Task to carry out
Starting with the line that contains "Aktuelles (783, 84)" and going on through the line that contains "ZDA [ZDA (23 predmetov)] (657, 2437)", recast the items below as a JSON list of strings, one string per line and with blank lines left out.

Data section
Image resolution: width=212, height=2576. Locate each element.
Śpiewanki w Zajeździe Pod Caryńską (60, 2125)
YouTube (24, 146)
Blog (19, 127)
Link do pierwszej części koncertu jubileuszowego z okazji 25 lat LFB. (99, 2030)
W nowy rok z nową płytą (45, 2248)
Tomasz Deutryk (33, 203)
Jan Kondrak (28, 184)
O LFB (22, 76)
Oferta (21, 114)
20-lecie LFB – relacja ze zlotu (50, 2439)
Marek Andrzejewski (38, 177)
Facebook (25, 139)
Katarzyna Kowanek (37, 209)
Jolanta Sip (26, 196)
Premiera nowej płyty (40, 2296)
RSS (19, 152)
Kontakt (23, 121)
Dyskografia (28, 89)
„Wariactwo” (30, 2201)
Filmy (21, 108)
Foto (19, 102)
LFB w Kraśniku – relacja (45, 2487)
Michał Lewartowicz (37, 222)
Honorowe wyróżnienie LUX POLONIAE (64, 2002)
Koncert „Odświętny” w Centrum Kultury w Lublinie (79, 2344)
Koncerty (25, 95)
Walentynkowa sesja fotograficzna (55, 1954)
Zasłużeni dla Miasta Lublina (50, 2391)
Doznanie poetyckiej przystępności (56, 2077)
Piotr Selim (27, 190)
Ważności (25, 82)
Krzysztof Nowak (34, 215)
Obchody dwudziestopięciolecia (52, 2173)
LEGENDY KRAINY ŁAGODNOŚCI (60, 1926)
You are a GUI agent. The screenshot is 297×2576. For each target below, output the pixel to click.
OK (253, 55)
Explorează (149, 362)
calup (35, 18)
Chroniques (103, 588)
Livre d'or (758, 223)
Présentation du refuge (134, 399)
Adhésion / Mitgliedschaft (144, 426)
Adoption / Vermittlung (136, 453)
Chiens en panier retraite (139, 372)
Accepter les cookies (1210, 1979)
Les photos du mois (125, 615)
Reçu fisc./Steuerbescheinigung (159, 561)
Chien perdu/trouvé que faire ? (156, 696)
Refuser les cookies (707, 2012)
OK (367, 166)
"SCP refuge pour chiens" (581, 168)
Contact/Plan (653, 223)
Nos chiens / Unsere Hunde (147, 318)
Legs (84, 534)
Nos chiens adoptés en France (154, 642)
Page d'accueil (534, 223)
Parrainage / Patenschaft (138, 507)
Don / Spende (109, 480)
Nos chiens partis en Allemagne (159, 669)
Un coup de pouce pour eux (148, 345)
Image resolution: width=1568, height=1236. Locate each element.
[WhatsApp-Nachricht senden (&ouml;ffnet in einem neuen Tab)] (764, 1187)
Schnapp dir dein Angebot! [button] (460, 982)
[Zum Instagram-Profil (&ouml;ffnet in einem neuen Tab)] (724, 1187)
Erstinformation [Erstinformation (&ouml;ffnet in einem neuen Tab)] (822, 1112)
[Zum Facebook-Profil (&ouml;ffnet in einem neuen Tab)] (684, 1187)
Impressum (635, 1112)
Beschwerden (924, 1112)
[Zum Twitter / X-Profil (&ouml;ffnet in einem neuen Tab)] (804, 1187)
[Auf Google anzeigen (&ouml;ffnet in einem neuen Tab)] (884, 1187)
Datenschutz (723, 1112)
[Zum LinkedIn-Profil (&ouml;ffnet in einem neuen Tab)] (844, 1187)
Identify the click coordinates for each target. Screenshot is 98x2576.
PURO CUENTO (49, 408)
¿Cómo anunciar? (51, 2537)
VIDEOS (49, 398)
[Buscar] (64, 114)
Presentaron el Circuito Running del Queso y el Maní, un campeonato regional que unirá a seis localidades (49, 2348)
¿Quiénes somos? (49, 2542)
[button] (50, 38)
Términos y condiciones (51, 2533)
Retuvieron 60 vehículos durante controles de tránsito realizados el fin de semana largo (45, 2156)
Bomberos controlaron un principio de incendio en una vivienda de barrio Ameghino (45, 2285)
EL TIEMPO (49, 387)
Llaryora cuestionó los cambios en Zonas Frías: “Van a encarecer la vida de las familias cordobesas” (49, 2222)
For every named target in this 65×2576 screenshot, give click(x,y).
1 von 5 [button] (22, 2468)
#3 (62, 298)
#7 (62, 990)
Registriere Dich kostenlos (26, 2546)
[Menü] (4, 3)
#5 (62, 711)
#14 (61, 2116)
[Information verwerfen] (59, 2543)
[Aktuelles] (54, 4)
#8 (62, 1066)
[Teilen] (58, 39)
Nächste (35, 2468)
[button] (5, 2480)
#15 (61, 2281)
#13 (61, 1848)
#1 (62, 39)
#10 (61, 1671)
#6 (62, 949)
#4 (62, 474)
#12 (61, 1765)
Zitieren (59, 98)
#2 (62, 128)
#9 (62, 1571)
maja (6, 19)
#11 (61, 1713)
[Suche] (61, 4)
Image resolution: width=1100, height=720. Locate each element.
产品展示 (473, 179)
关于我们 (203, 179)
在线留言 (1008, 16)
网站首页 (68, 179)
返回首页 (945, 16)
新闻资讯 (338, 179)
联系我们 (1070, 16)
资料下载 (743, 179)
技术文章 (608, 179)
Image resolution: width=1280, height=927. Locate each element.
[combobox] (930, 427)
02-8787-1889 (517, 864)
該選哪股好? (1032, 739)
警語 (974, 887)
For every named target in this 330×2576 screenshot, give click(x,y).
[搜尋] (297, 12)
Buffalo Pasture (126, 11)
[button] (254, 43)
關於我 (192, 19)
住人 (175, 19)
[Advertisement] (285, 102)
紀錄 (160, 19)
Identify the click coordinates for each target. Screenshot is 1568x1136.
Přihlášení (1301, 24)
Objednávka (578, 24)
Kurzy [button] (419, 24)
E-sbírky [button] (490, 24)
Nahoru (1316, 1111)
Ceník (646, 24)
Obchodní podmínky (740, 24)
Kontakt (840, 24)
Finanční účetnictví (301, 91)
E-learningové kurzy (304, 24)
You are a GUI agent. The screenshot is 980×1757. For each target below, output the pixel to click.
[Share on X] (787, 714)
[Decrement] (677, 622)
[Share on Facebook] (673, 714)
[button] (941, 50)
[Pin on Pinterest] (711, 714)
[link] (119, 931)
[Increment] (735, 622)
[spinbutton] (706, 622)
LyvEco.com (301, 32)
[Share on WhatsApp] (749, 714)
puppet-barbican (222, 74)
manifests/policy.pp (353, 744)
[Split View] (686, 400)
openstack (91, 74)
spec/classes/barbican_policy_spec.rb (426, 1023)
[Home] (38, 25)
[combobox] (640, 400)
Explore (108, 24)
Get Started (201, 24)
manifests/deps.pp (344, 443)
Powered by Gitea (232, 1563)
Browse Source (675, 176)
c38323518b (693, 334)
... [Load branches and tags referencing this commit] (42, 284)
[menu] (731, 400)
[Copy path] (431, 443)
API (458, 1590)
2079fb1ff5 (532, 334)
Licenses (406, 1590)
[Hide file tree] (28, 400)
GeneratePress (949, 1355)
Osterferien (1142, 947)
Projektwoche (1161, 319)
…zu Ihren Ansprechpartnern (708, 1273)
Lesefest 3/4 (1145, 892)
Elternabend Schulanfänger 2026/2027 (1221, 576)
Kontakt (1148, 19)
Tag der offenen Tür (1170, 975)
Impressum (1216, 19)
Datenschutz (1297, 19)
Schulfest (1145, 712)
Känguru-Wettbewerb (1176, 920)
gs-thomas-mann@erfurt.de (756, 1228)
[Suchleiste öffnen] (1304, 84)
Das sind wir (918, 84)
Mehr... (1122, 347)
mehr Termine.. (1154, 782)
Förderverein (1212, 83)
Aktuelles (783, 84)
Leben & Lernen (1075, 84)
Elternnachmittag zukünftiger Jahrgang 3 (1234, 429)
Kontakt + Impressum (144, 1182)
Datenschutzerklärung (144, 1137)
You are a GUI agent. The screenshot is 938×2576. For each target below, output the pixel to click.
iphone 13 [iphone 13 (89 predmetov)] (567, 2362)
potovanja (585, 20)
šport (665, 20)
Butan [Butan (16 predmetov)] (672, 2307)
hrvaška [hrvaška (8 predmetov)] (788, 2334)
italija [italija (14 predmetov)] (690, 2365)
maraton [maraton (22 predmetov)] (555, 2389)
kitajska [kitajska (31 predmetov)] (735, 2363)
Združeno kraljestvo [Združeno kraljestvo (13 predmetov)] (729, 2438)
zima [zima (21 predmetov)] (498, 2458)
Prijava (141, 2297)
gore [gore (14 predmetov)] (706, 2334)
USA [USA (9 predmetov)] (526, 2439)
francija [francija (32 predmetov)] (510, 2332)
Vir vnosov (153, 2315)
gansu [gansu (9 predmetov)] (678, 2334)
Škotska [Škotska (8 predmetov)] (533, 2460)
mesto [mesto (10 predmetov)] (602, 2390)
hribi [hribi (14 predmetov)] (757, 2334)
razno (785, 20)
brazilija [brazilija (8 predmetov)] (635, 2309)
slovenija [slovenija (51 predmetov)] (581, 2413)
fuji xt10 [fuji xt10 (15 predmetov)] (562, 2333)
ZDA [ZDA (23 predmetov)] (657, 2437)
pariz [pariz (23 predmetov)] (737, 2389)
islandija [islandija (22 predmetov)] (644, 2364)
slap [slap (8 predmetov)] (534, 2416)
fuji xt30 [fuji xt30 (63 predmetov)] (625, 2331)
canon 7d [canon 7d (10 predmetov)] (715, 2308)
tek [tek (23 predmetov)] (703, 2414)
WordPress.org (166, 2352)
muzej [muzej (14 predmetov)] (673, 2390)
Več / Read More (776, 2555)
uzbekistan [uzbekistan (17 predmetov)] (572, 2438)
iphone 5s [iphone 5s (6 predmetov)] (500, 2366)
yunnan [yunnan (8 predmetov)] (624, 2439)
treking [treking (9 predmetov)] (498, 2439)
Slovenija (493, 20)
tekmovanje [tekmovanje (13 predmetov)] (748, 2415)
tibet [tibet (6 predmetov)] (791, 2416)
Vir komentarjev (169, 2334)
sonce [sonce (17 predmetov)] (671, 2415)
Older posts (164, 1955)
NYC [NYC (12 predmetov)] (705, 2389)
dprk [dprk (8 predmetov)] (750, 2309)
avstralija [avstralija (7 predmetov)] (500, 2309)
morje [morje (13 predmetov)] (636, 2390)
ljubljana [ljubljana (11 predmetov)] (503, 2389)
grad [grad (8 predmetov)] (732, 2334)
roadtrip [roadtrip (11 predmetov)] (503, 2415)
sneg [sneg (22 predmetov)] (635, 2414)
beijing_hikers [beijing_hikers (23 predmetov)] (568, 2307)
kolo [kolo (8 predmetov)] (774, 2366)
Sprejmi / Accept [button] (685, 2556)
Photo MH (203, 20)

Response below
[
  "Aktuelles (783, 84)",
  "Leben & Lernen (1075, 84)",
  "Elternnachmittag zukünftiger Jahrgang 3 (1234, 429)",
  "Kontakt + Impressum (144, 1182)",
  "Datenschutzerklärung (144, 1137)",
  "You are a GUI agent. The screenshot is 938×2576. For each target below, output the pixel to click.",
  "iphone 13 [iphone 13 (89 predmetov)] (567, 2362)",
  "potovanja (585, 20)",
  "šport (665, 20)",
  "Butan [Butan (16 predmetov)] (672, 2307)",
  "hrvaška [hrvaška (8 predmetov)] (788, 2334)",
  "italija [italija (14 predmetov)] (690, 2365)",
  "maraton [maraton (22 predmetov)] (555, 2389)",
  "kitajska [kitajska (31 predmetov)] (735, 2363)",
  "Združeno kraljestvo [Združeno kraljestvo (13 predmetov)] (729, 2438)",
  "zima [zima (21 predmetov)] (498, 2458)",
  "Prijava (141, 2297)",
  "gore [gore (14 predmetov)] (706, 2334)",
  "USA [USA (9 predmetov)] (526, 2439)",
  "francija [francija (32 predmetov)] (510, 2332)",
  "Vir vnosov (153, 2315)",
  "gansu [gansu (9 predmetov)] (678, 2334)",
  "Škotska [Škotska (8 predmetov)] (533, 2460)",
  "mesto [mesto (10 predmetov)] (602, 2390)",
  "hribi [hribi (14 predmetov)] (757, 2334)",
  "razno (785, 20)",
  "brazilija [brazilija (8 predmetov)] (635, 2309)",
  "slovenija [slovenija (51 predmetov)] (581, 2413)",
  "fuji xt10 [fuji xt10 (15 predmetov)] (562, 2333)",
  "ZDA [ZDA (23 predmetov)] (657, 2437)"
]